** REQUIRED ACTION **
Please retype, character for character, the portion of the entries below that runs from the line containing "How do I perform: Click the number" to the last line.
### RECORDS FOR PROCESSING ###
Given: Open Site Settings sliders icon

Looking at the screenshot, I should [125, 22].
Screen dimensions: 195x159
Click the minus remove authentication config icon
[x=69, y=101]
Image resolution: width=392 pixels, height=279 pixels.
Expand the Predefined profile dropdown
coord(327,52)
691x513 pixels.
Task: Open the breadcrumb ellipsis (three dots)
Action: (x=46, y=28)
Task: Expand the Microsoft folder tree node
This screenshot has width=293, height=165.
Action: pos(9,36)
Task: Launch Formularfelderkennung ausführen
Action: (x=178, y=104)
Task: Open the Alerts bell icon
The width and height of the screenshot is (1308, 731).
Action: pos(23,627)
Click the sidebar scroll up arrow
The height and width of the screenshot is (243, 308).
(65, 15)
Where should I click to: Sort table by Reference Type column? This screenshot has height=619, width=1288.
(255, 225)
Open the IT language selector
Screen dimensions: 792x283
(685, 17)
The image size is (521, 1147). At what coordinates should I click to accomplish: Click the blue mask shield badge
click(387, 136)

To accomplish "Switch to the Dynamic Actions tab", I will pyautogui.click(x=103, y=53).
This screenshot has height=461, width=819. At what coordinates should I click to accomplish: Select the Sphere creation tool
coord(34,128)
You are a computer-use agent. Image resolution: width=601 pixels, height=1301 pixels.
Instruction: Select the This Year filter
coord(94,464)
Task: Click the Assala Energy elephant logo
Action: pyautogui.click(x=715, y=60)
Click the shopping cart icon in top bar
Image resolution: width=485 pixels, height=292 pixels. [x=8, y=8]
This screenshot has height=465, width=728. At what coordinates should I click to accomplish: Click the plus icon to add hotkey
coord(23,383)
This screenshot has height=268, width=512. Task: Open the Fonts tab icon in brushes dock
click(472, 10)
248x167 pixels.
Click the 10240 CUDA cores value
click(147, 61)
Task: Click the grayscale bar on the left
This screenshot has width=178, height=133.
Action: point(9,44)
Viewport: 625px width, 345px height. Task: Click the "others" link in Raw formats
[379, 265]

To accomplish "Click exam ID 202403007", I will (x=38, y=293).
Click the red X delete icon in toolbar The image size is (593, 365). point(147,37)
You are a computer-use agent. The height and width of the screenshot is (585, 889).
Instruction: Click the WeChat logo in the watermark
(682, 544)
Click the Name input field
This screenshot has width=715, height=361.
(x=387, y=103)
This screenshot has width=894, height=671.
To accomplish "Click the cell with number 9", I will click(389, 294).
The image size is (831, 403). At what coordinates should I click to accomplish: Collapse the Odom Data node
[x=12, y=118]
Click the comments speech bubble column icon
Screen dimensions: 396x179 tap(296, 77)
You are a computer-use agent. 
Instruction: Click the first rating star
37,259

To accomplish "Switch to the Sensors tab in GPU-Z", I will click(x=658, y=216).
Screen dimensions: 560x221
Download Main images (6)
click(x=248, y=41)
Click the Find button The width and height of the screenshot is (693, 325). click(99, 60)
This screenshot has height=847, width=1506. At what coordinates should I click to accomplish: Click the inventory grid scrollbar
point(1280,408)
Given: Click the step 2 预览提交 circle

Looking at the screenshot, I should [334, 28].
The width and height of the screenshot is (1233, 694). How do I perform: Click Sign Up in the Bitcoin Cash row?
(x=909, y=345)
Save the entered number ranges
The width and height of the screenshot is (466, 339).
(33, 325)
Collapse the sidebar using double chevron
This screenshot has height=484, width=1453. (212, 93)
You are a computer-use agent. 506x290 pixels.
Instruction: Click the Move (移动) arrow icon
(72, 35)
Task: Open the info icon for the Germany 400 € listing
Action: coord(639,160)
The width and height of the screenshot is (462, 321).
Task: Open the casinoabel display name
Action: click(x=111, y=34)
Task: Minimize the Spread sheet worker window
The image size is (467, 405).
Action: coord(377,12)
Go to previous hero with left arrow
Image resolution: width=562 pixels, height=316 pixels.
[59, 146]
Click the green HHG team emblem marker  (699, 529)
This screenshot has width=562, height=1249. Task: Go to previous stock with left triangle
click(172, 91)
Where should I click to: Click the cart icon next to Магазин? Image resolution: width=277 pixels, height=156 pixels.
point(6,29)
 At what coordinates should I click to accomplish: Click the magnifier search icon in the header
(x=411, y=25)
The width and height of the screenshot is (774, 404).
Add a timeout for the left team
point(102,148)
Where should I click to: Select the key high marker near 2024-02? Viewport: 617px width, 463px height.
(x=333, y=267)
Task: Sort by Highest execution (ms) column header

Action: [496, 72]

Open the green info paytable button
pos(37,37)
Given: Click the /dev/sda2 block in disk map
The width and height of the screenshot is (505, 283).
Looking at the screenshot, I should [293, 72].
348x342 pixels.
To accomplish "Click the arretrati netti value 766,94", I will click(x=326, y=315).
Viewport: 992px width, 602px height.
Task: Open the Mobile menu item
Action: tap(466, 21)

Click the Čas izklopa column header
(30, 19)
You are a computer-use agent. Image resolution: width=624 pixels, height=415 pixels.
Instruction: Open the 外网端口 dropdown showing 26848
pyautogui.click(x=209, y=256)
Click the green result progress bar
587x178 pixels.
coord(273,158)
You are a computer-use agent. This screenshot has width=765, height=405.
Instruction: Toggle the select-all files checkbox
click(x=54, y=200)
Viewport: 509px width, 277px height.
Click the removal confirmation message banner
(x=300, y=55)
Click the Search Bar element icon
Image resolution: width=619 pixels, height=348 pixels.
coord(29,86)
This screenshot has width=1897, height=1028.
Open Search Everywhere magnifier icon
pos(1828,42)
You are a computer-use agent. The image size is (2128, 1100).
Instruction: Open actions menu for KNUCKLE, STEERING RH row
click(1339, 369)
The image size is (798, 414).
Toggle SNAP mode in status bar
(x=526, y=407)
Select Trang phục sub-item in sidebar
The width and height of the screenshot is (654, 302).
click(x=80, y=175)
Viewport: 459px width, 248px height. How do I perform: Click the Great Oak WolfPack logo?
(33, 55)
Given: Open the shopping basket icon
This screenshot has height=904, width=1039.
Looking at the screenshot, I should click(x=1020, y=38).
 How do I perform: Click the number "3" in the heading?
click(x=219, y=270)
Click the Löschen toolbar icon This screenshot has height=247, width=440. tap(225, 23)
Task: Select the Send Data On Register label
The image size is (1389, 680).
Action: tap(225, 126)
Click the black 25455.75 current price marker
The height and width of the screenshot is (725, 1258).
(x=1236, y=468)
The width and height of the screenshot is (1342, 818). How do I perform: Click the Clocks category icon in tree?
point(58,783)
###
** TASK ANSWER **
 How do I perform: Click the number "3" in the heading?
click(x=219, y=270)
Click the Löschen toolbar icon This screenshot has height=247, width=440. tap(225, 23)
Task: Select the Send Data On Register label
The image size is (1389, 680).
Action: tap(225, 126)
Click the black 25455.75 current price marker
The height and width of the screenshot is (725, 1258).
(x=1236, y=468)
The width and height of the screenshot is (1342, 818). How do I perform: Click the Clocks category icon in tree?
point(58,783)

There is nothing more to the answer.